SUPPLIED MATERIAL –
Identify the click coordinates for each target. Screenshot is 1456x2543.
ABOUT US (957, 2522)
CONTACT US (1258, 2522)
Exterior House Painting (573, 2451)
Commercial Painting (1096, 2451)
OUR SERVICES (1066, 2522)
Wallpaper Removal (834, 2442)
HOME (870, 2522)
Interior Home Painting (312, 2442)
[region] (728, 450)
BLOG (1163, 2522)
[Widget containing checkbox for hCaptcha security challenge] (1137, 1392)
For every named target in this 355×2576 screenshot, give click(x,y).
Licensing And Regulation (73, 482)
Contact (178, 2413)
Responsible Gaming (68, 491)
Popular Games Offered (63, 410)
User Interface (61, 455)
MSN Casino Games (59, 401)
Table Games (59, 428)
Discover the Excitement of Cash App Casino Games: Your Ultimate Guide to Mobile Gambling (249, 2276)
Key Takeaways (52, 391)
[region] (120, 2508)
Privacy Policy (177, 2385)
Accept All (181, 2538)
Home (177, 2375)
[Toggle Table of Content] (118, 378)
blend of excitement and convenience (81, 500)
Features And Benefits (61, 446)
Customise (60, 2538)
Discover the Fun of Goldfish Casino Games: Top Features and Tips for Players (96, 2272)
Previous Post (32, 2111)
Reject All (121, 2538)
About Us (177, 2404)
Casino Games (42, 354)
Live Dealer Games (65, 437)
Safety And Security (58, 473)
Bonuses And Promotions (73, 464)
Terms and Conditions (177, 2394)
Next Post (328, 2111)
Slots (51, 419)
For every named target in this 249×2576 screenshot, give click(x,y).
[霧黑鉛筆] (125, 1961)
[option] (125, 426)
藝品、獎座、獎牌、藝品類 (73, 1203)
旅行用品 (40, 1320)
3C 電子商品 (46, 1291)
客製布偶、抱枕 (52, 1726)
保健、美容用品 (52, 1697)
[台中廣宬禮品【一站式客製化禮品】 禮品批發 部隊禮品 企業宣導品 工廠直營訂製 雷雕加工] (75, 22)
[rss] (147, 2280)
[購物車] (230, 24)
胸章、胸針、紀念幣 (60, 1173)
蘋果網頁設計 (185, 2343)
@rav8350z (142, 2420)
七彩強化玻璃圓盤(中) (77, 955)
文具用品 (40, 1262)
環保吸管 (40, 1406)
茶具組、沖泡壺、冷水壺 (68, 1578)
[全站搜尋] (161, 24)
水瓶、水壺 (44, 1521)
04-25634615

TASK TO CARRY OUT –
Line by line, copy the data above.

SOLUTION TO THIS TASK –
Identify the click coordinates for each target. Screenshot is 1456x2543.
ABOUT US (957, 2522)
CONTACT US (1258, 2522)
Exterior House Painting (573, 2451)
Commercial Painting (1096, 2451)
OUR SERVICES (1066, 2522)
Wallpaper Removal (834, 2442)
HOME (870, 2522)
Interior Home Painting (312, 2442)
[region] (728, 450)
BLOG (1163, 2522)
[Widget containing checkbox for hCaptcha security challenge] (1137, 1392)
For every named target in this 355×2576 screenshot, give click(x,y).
Licensing And Regulation (73, 482)
Contact (178, 2413)
Responsible Gaming (68, 491)
Popular Games Offered (63, 410)
User Interface (61, 455)
MSN Casino Games (59, 401)
Table Games (59, 428)
Discover the Excitement of Cash App Casino Games: Your Ultimate Guide to Mobile Gambling (249, 2276)
Key Takeaways (52, 391)
[region] (120, 2508)
Privacy Policy (177, 2385)
Accept All (181, 2538)
Home (177, 2375)
[Toggle Table of Content] (118, 378)
blend of excitement and convenience (81, 500)
Features And Benefits (61, 446)
Customise (60, 2538)
Discover the Fun of Goldfish Casino Games: Top Features and Tips for Players (96, 2272)
Previous Post (32, 2111)
Reject All (121, 2538)
About Us (177, 2404)
Casino Games (42, 354)
Live Dealer Games (65, 437)
Safety And Security (58, 473)
Bonuses And Promotions (73, 464)
Terms and Conditions (177, 2394)
Next Post (328, 2111)
Slots (51, 419)
For every named target in this 249×2576 screenshot, give click(x,y).
[霧黑鉛筆] (125, 1961)
[option] (125, 426)
藝品、獎座、獎牌、藝品類 (73, 1203)
旅行用品 (40, 1320)
3C 電子商品 (46, 1291)
客製布偶、抱枕 (52, 1726)
保健、美容用品 (52, 1697)
[台中廣宬禮品【一站式客製化禮品】 禮品批發 部隊禮品 企業宣導品 工廠直營訂製 雷雕加工] (75, 22)
[rss] (147, 2280)
[購物車] (230, 24)
胸章、胸針、紀念幣 (60, 1173)
蘋果網頁設計 (185, 2343)
@rav8350z (142, 2420)
七彩強化玻璃圓盤(中) (77, 955)
文具用品 (40, 1262)
環保吸管 (40, 1406)
茶具組、沖泡壺、冷水壺 (68, 1578)
[全站搜尋] (161, 24)
水瓶、水壺 (44, 1521)
04-25634615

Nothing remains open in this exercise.